● WHAT YOU NEED TO DO:
1/ In the article on the nrf2 and keap1 pathway, how much longer did male flies missing one copy of the keap gene live than their wild-type cousins?
2/ Transcribe the article on the nrf2 and keap1 pathway from "Nrf2 and its" up to and including "pathway is activated.".
3/ Go on with the article on the nrf2 and keap1 pathway, starting after its final sentence.

● EXERCISE TEXT:
Nrf2 and its cellular dance partner keap1 play a dual role in the body's response to oxidative stress. Keap1 usually inhibits the transcription factor nrf2. Oxidative stressors release nrf2 from inhibition and allow what's known as the "electrophile counterattack" to proceed, which simultaneously gets rid of the offending oxidizers and any cellular components they have damaged. Simultaneously, in a feedback loop, nrf2 activates the transcription of keap1, which ultimately shuts it back off.

In the January 2008 issue of Developmental Cell, researchers from the University of Rochester debuted a new model system for studying the pathway: a drosophila engineered to express green fluorescent protein when the nrf2/keap homologous pathway is activated.

Typically, biomedical research moves up the evolutionary ladder, with promising research in flies making the jump to vertebrates. In the case of keap and nrf2, there already is an active research effort under way in vertebrates. Indeed, keap agonists have a number of clinical trials under their belt - though by and large, not very successful ones - as chemoprevention agents for people at high risk of developing cancer.

As senior author Dirk Bohmann succinctly summarized, this leads rather directly to the question "why bother with flies?"

His answer is that the green fly might be useful as a drug discovery model. "We are not saying that we will replace vertebrate models," Bohmann told BioWorld Today. But the fruit fly is a simple and "genetically accessible model" that allows researchers to study the interaction between different pathways.

In this case, its short lifespan also is what allowed Bohmann and first author Gerasimos Sykiotis to make an unexpected finding in a different area. Males - though not females - missing one copy of the keap gene lived 8 percent to 10 percent longer than their wild-type cousins.

In their Developmental Cell paper, Sykiotis and Bohmann first identified the most likely drosophila homolog of nrf2: the protein cncC. CncC is expressed in the gut, giving it a good location for first-line defense against free radicals. By binding to an antioxidative response element, cncC regulates the oxidative stress response gene gstD1. It also has the same reciprocal relationship with the drosophila version of keap1 that is found in mammals.

● RECORDS SHOWN:
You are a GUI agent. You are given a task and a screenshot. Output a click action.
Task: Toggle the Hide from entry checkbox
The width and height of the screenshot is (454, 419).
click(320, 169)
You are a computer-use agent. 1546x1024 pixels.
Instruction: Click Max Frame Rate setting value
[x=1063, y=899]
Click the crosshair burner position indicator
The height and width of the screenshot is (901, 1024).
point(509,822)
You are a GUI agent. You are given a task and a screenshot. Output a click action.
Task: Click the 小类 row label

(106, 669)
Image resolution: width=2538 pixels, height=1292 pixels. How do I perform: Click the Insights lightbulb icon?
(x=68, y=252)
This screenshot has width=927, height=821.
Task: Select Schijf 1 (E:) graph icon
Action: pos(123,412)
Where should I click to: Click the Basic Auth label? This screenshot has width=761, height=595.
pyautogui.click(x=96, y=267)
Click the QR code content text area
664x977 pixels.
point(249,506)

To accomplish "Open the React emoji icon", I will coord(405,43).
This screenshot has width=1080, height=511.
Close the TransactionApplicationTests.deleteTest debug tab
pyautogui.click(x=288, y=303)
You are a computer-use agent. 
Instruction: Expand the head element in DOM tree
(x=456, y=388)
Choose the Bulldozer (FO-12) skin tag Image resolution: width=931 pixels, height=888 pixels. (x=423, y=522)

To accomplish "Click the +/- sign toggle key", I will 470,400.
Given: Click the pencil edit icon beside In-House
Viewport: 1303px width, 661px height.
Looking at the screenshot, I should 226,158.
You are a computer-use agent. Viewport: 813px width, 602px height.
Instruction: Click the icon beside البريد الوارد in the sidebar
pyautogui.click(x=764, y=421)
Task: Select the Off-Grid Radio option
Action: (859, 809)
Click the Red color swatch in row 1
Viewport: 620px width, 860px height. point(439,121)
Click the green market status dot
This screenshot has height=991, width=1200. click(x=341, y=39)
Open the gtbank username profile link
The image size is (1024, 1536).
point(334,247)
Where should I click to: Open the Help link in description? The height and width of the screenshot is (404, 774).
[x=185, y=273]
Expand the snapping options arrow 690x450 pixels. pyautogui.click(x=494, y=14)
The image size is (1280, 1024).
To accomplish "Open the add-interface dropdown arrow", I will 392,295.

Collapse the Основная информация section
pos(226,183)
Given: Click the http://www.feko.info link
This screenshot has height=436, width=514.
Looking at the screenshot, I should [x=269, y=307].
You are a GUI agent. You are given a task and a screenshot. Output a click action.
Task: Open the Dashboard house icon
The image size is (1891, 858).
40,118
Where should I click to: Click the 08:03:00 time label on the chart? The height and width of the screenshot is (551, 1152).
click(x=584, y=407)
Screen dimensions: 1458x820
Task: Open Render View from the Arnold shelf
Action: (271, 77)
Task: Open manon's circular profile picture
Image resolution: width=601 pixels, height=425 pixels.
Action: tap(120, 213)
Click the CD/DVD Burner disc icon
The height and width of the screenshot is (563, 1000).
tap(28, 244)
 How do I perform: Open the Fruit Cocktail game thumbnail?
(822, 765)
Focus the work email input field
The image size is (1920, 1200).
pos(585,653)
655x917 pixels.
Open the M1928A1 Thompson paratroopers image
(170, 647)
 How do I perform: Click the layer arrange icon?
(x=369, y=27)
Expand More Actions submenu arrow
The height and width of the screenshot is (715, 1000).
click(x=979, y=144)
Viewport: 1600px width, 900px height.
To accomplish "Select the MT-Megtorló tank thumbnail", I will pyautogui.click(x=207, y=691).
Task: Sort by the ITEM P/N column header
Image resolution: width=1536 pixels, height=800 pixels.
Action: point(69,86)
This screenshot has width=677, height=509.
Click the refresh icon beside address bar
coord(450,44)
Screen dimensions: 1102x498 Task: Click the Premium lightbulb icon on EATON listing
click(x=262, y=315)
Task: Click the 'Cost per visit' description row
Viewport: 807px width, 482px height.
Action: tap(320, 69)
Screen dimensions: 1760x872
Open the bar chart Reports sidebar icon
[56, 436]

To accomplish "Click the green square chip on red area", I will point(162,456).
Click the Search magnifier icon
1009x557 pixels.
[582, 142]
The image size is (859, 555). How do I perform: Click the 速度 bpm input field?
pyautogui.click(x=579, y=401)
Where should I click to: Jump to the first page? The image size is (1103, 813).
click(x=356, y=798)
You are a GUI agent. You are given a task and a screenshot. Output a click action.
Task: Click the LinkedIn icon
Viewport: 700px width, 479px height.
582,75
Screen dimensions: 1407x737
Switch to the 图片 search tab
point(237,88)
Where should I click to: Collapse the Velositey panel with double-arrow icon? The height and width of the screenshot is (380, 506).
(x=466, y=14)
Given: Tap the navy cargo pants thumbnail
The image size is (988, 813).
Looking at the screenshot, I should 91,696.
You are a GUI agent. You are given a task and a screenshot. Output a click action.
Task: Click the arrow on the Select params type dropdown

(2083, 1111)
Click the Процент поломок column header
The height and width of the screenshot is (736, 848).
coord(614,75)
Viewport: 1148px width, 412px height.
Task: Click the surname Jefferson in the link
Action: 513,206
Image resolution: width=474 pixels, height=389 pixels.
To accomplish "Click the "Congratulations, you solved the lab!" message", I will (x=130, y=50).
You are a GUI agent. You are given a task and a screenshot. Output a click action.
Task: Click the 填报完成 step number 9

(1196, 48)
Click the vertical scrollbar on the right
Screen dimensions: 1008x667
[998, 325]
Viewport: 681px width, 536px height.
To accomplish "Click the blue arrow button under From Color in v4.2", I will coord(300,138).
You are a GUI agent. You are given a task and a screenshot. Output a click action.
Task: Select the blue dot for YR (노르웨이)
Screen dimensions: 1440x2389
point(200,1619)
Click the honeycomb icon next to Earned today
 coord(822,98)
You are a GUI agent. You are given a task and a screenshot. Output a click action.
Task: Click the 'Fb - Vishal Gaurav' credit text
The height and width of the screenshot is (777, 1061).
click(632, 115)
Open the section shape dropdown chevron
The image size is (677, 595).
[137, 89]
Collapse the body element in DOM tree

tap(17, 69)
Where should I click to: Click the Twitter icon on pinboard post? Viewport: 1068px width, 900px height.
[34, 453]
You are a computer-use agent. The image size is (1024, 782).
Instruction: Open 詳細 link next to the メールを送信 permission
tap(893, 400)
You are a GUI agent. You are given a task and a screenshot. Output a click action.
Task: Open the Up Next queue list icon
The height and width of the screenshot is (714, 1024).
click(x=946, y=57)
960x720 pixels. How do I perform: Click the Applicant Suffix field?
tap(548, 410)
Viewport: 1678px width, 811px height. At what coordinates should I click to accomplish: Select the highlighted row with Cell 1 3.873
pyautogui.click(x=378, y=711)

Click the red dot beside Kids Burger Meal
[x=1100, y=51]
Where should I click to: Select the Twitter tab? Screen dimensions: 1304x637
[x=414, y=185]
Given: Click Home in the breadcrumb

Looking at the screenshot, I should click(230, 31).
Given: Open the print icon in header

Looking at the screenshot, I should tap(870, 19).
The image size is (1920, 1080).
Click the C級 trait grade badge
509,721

● RESPONSES FOR EACH TASK:
1/ 8 percent to 10 percent longer.

2/
Nrf2 and its cellular dance partner keap1 play a dual role in the body's response to oxidative stress. Keap1 usually inhibits the transcription factor nrf2. Oxidative stressors release nrf2 from inhibition and allow what's known as the "electrophile counterattack" to proceed, which simultaneously gets rid of the offending oxidizers and any cellular components they have damaged. Simultaneously, in a feedback loop, nrf2 activates the transcription of keap1, which ultimately shuts it back off.

In the January 2008 issue of Developmental Cell, researchers from the University of Rochester debuted a new model system for studying the pathway: a drosophila engineered to express green fluorescent protein when the nrf2/keap homologous pathway is activated.

3/
The researchers then made a fly that has green fluorescent protein linked, as a reporter gene, to gstD1. They found that under baseline conditions, the flies expressed green fluorescent protein mainly in the gut. However, when they subjected flies to a variety of oxidative stimuli - ranging from paraquat, a toxin that generates free radicals, to hydrogen peroxide - gstD1 became more widely expressed, and the flies became greener. Flies overexpressing cncC were more likely to survive an equivalent dose of the oxidant paraquat than wild types, while flies whose cncC expression was knocked down were more likely to die from it.

In a final set of experiments, the scientists tested Aventis SA's investigational drug oltipraz on their flies. Originally developed as an antiparasitic drug, oltipraz also is in clinical trials for the prevention of cancer in high-risk individuals. Oltipraz activated the fluorescent reporter, providing further evidence that cncC is a nrf2 analogue and, in the words of the authors, that "Drosophila could be used as a platform for the discovery or preclinical testing of novel Nrf2 activators."

Given the relationship between aging and cancer, perhaps the effects of the nrf2/keap pathway are not completely surprising. Nevertheless, "the relationship between oxidative stress and lifespan has been known for decades," Bohmann said. "But that this particular pathway might have an effect had not been recognized." Why the effect was only apparent in males is not clear, but Bohmann said that lifespan effects, for reasons as yet unknown, are "commonly different in males than in females."

Whether the results have any relevance to humans, either male or female, is yet anther question. Bohmann cautioned that drosophila's very simplicity also means that it's hard to extrapolate to humans directly. But, he said, the results nevertheless suggested that "targeting the pathway might be effective against certain aspects of age-associated decline."